Thursday, September 17, 2015

This is what fast roping from a MV-22 looks like???? Photo by Cpl. Leah Agler

Marines with India Company, 3rd Battalion, 7th Marine Regiment, Special Purpose Marine Air-Ground Task Force—Crisis Response—Central Command, conduct fast rope training from an MV-22 Osprey while deployed to Southwest Asia, Sept. 16, 2015. Fast roping allows Marines to insert ground forces quickly from the air, without the need for a stabilized landing zone.


The HRST Master sent one of his Marines own a rope and its hanging like that?  Take a real good look boys and girls.  Do you see the rope beneath that Marines body?  I can't tell if its just at an angle being blocked from view or if its what we see being whipped around.

I hope someone that's currently qualified can skool me on this but wow.  Just wow.  That looks dangerous as fuck (and I'm talking about beyond the "inherently dangerous" stuff that is done every day in training environments).

This looks more like a slide for life instead of a fast rope.  More info on this please (facts not opinions)...and if this is common why isn't it being fixed?

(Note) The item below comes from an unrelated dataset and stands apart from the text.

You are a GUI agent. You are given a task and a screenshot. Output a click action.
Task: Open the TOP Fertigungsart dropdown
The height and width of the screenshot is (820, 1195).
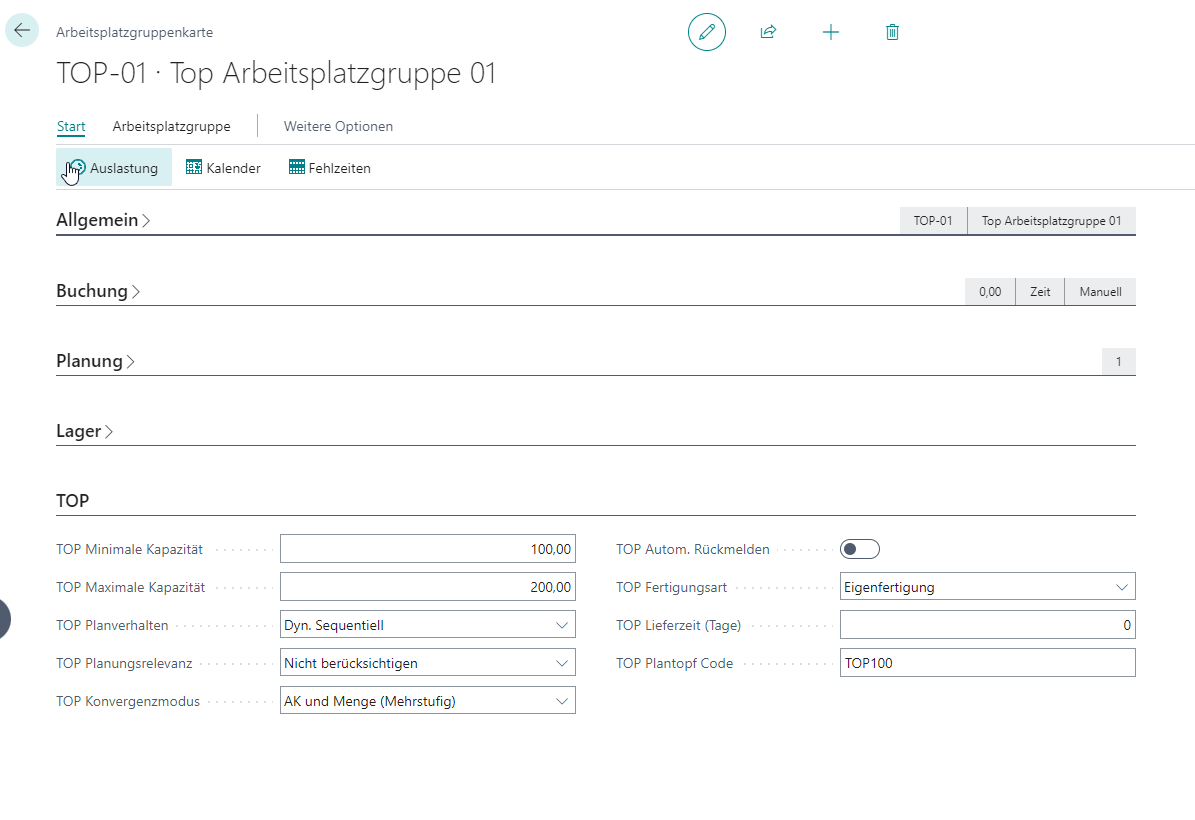987,587
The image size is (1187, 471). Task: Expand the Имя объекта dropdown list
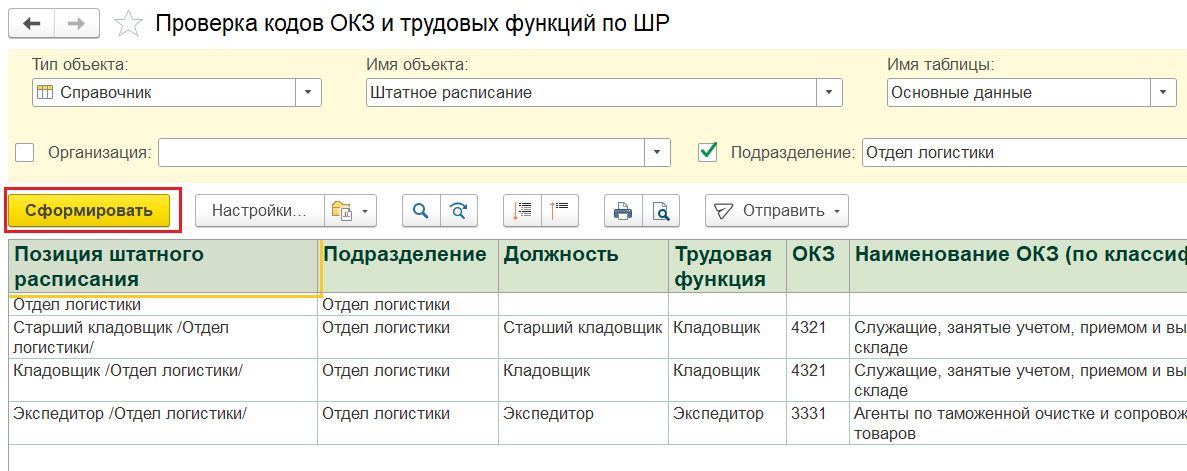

Sidenote.  Not slamming the HRST Master, not slamming 3/7, not slamming the wing.  I just want more info on how things are done today with regard to fast roping from MV-22's.

Sidenote 1.  Got my answer and it clears things up nicely.  It also explains why you don't see Marines fast roping with heavy gear from MV-22s.  "Ordinary" fast roping employs hands AND feet.  From what I've been told, fast roping from MV-22s is an upper body exercise.  The weak need not apply.